Le réalisateur Ken Loach décline une récompense par solidarité avec des travailleurs

© AFP

Texte par Dépêche

Dernière modification : 22/11/2012

Distingué au Festival de Turin, le cinéaste britannique, connu pour son engagement à gauche, a refusé son prix en signe de protestation contre le licenciement d’employés chargés du nettoyage et de la sécurité du Musée du cinéma de la ville.

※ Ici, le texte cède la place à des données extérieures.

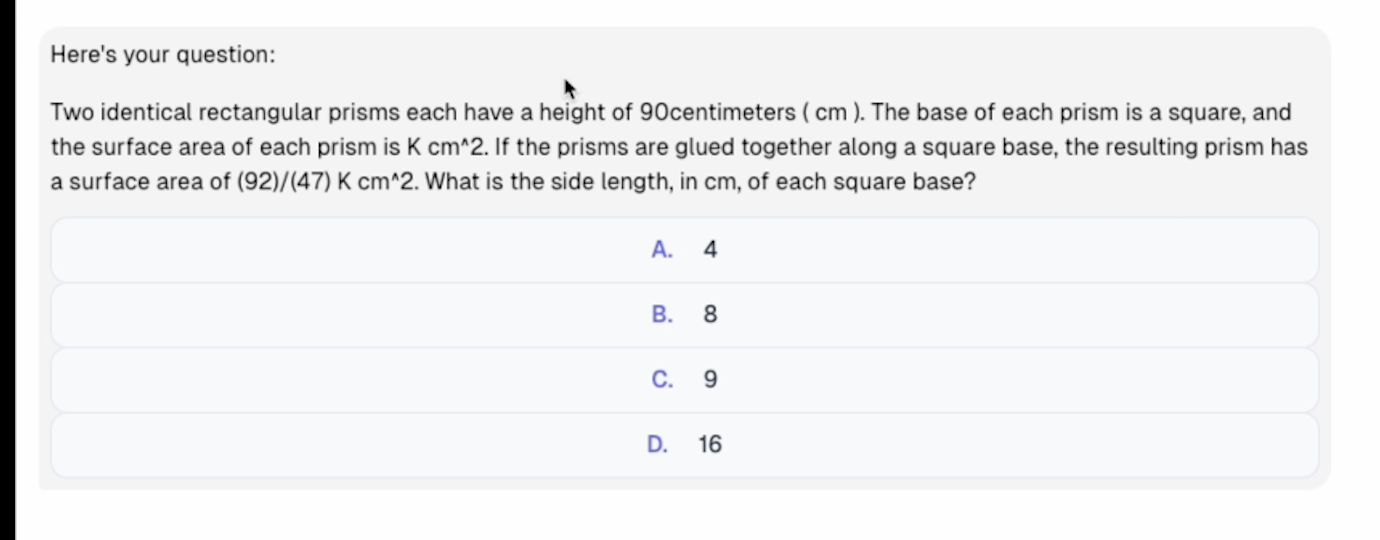Click the purple letter B label

pyautogui.click(x=661, y=315)
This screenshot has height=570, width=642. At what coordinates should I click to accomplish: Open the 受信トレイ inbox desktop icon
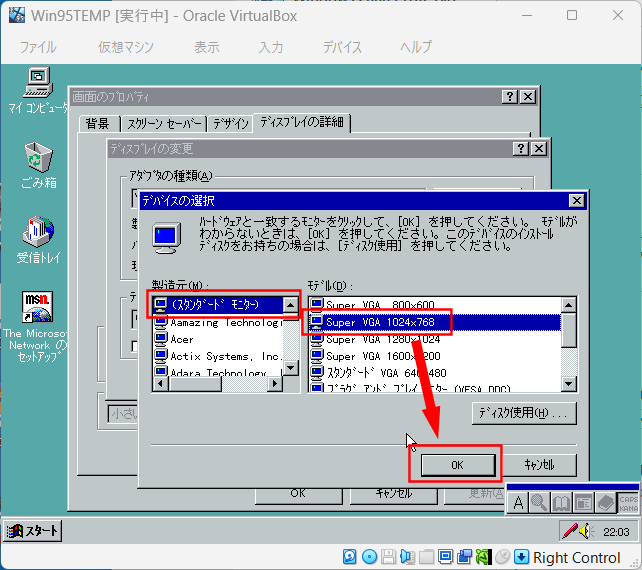point(38,232)
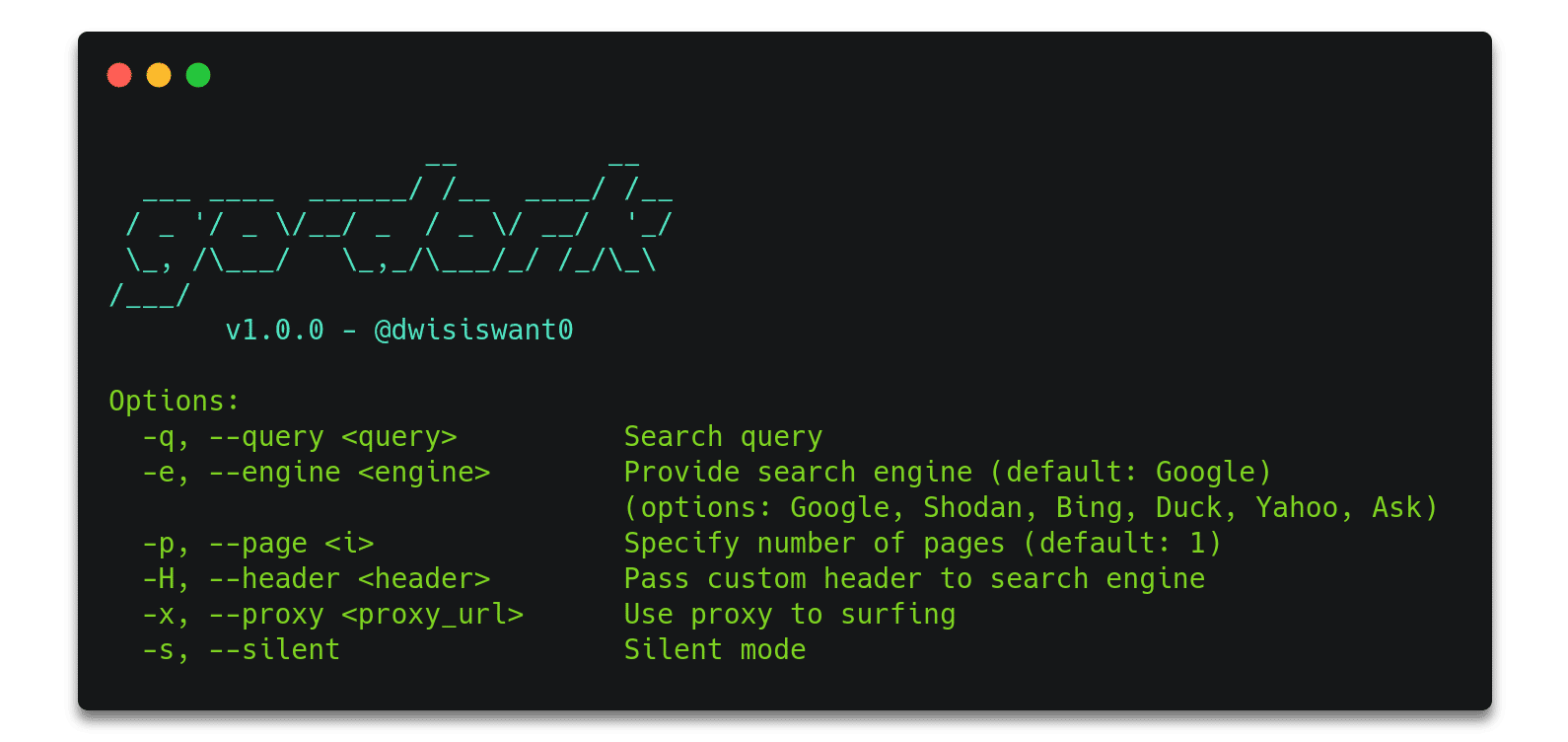The width and height of the screenshot is (1568, 742).
Task: Click the "Silent mode" description text
Action: pos(715,649)
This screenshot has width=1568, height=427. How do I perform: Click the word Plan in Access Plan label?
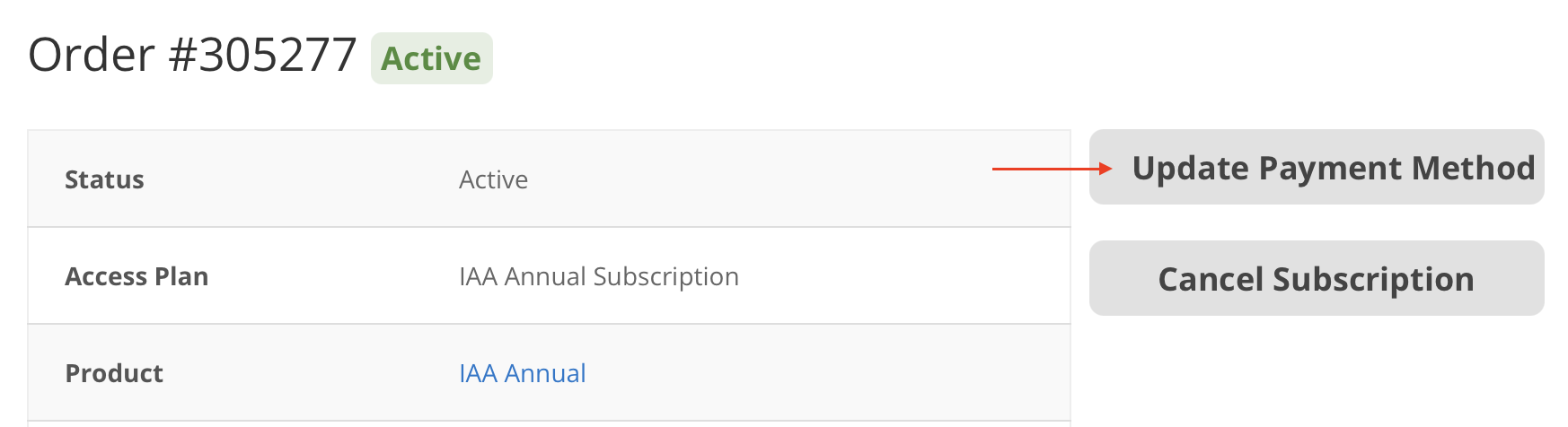click(x=181, y=276)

Le réalisateur britannique Ken Loach a refusé un prix que voulait lui décerner le Festival de Turin (nord de l'Italie), par solidarité avec des employés chargés du nettoyage et de la sécurité du Musée national du cinéma de la ville, organisateur du festival.

"C'est avec grand regret que je suis contraint de refuser le prix que m'a accordé le festival du film de Turin", a écrit le cinéaste, connu pour son engagement à gauche et ses films sur les conflits sociaux, dans une lettre envoyée par son distributeur italien, BIM film.

Selon Ken Loach, les travailleurs du musée "qui étaient les moins bien payés et donc les plus vulnérables ont perdu leur boulot parce qu'ils s'opposaient à des réductions de salaires". "Il est injuste que les plus pauvres payent pour une crise économique dont ils ne sont pas responsables", s'insurge le cinéaste.

Ken Loach avance la comparaison avec l'un des ses films, "Bread and Roses" (2000) qui évoque la lutte à Los Angeles de deux employées du nettoyage mexicaines.

"Comment pouvais-je ne pas répondre à une demande de solidarité de la part de travailleurs qui ont été licenciés pour avoir défendu leurs droits? Accepter le prix en faisant juste quelques commentaires critiques aurait été faible et hypocrite", écrit-il.

Ken Loach devait recevoir un prix pour l'ensemble de son oeuvre. A la demande des distributeurs, la projection au festival -qui a lieu du 23 novembre au 1er décembre- de son dernier film, "La part des Anges", a été annulée.

Interrogé par l'AFP, Alberto Barbera, directeur du Musée et directeur artistique de la Mostra de Venise, a dit "tomber des nues" et souligné que Ken Loach était un "ami de longue date". "Il fait une erreur grossière, il se trompe de cible", a-t-il dit.

Selon lui, ces travailleurs sont employés par une coopérative qui n'a fait état d'aucun conflit social.